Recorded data
-------------------------
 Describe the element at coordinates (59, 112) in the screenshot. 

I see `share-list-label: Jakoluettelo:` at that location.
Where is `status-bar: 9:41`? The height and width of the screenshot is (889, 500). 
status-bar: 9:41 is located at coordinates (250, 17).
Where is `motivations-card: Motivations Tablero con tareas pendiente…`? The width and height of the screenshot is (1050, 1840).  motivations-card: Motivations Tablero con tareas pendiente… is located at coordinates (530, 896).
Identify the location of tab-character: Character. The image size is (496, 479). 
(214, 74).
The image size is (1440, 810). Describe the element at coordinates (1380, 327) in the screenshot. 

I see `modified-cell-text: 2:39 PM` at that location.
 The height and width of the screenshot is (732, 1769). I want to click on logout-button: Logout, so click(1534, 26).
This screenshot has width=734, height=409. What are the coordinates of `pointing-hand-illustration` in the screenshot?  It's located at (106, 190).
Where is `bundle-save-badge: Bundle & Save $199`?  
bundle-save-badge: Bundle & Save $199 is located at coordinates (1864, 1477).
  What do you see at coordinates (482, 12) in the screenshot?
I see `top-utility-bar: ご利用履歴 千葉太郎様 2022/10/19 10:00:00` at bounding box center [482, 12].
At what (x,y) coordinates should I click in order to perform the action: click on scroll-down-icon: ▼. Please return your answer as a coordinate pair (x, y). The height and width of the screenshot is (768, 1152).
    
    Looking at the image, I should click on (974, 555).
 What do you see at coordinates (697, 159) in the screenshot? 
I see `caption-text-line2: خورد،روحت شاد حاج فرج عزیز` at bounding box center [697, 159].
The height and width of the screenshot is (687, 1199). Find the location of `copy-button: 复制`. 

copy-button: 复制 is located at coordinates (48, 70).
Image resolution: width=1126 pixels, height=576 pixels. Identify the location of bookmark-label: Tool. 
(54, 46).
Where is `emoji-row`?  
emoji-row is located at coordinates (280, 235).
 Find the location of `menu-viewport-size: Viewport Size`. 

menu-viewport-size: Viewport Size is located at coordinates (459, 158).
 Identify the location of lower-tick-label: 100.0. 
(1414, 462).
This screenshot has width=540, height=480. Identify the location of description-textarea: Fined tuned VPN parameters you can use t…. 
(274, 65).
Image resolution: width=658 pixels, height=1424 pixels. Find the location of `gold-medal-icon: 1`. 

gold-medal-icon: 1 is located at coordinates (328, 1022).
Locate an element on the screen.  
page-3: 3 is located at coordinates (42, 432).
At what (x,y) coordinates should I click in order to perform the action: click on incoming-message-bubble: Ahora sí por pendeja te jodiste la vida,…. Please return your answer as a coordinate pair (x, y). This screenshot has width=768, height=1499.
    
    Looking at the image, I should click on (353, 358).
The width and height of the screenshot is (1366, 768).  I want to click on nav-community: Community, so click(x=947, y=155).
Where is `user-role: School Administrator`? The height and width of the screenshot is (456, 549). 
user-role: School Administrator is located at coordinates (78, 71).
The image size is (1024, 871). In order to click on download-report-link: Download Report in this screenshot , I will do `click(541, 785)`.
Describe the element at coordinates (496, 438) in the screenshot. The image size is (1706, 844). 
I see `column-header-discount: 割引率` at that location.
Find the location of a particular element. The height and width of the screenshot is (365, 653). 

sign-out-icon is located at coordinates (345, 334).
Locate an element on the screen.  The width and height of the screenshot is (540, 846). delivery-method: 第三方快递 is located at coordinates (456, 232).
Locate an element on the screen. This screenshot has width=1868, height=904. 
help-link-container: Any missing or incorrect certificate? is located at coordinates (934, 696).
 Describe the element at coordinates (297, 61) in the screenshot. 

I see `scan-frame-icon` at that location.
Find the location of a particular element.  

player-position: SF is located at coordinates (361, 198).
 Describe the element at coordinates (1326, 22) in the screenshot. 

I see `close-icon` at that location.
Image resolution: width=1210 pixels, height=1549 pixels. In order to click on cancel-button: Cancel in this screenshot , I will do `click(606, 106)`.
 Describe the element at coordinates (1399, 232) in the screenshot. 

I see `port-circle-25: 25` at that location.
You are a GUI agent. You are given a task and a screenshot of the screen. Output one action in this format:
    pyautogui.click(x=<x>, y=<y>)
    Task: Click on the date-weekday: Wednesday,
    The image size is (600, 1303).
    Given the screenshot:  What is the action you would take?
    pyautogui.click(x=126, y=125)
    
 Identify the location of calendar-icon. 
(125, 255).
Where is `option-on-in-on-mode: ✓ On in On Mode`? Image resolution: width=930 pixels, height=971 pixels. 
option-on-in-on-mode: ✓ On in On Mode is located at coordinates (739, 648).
-------------------------
• [What to work on]
Rewrite the recorded data above, swapping "Describe the element" for "Explain the element" everywhere in the records and leaving everything else unchanged.

• [Result]
 Explain the element at coordinates (59, 112) in the screenshot. 

I see `share-list-label: Jakoluettelo:` at that location.
Where is `status-bar: 9:41`? The height and width of the screenshot is (889, 500). 
status-bar: 9:41 is located at coordinates (250, 17).
Where is `motivations-card: Motivations Tablero con tareas pendiente…`? The width and height of the screenshot is (1050, 1840).  motivations-card: Motivations Tablero con tareas pendiente… is located at coordinates (530, 896).
Identify the location of tab-character: Character. The image size is (496, 479). 
(214, 74).
The image size is (1440, 810). Explain the element at coordinates (1380, 327) in the screenshot. 

I see `modified-cell-text: 2:39 PM` at that location.
 The height and width of the screenshot is (732, 1769). I want to click on logout-button: Logout, so click(1534, 26).
This screenshot has width=734, height=409. What are the coordinates of `pointing-hand-illustration` in the screenshot?  It's located at (106, 190).
Where is `bundle-save-badge: Bundle & Save $199`?  
bundle-save-badge: Bundle & Save $199 is located at coordinates (1864, 1477).
  What do you see at coordinates (482, 12) in the screenshot?
I see `top-utility-bar: ご利用履歴 千葉太郎様 2022/10/19 10:00:00` at bounding box center [482, 12].
At what (x,y) coordinates should I click in order to perform the action: click on scroll-down-icon: ▼. Please return your answer as a coordinate pair (x, y). The height and width of the screenshot is (768, 1152).
    
    Looking at the image, I should click on (974, 555).
 What do you see at coordinates (697, 159) in the screenshot? 
I see `caption-text-line2: خورد،روحت شاد حاج فرج عزیز` at bounding box center [697, 159].
The height and width of the screenshot is (687, 1199). Find the location of `copy-button: 复制`. 

copy-button: 复制 is located at coordinates (48, 70).
Image resolution: width=1126 pixels, height=576 pixels. Identify the location of bookmark-label: Tool. 
(54, 46).
Where is `emoji-row`?  
emoji-row is located at coordinates (280, 235).
 Find the location of `menu-viewport-size: Viewport Size`. 

menu-viewport-size: Viewport Size is located at coordinates (459, 158).
 Identify the location of lower-tick-label: 100.0. 
(1414, 462).
This screenshot has width=540, height=480. Identify the location of description-textarea: Fined tuned VPN parameters you can use t…. 
(274, 65).
Image resolution: width=658 pixels, height=1424 pixels. Find the location of `gold-medal-icon: 1`. 

gold-medal-icon: 1 is located at coordinates (328, 1022).
Locate an element on the screen.  
page-3: 3 is located at coordinates (42, 432).
At what (x,y) coordinates should I click in order to perform the action: click on incoming-message-bubble: Ahora sí por pendeja te jodiste la vida,…. Please return your answer as a coordinate pair (x, y). This screenshot has width=768, height=1499.
    
    Looking at the image, I should click on (353, 358).
The width and height of the screenshot is (1366, 768).  I want to click on nav-community: Community, so click(x=947, y=155).
Where is `user-role: School Administrator`? The height and width of the screenshot is (456, 549). 
user-role: School Administrator is located at coordinates (78, 71).
The image size is (1024, 871). In order to click on download-report-link: Download Report in this screenshot , I will do `click(541, 785)`.
Explain the element at coordinates (496, 438) in the screenshot. The image size is (1706, 844). 
I see `column-header-discount: 割引率` at that location.
Find the location of a particular element. The height and width of the screenshot is (365, 653). 

sign-out-icon is located at coordinates (345, 334).
Locate an element on the screen.  The width and height of the screenshot is (540, 846). delivery-method: 第三方快递 is located at coordinates (456, 232).
Locate an element on the screen. This screenshot has width=1868, height=904. 
help-link-container: Any missing or incorrect certificate? is located at coordinates (934, 696).
 Explain the element at coordinates (297, 61) in the screenshot. 

I see `scan-frame-icon` at that location.
Find the location of a particular element.  

player-position: SF is located at coordinates (361, 198).
 Explain the element at coordinates (1326, 22) in the screenshot. 

I see `close-icon` at that location.
Image resolution: width=1210 pixels, height=1549 pixels. In order to click on cancel-button: Cancel in this screenshot , I will do `click(606, 106)`.
 Explain the element at coordinates (1399, 232) in the screenshot. 

I see `port-circle-25: 25` at that location.
You are a GUI agent. You are given a task and a screenshot of the screen. Output one action in this format:
    pyautogui.click(x=<x>, y=<y>)
    Task: Click on the date-weekday: Wednesday,
    The image size is (600, 1303).
    Given the screenshot:  What is the action you would take?
    pyautogui.click(x=126, y=125)
    
 Identify the location of calendar-icon. 
(125, 255).
Where is `option-on-in-on-mode: ✓ On in On Mode`? Image resolution: width=930 pixels, height=971 pixels. 
option-on-in-on-mode: ✓ On in On Mode is located at coordinates (739, 648).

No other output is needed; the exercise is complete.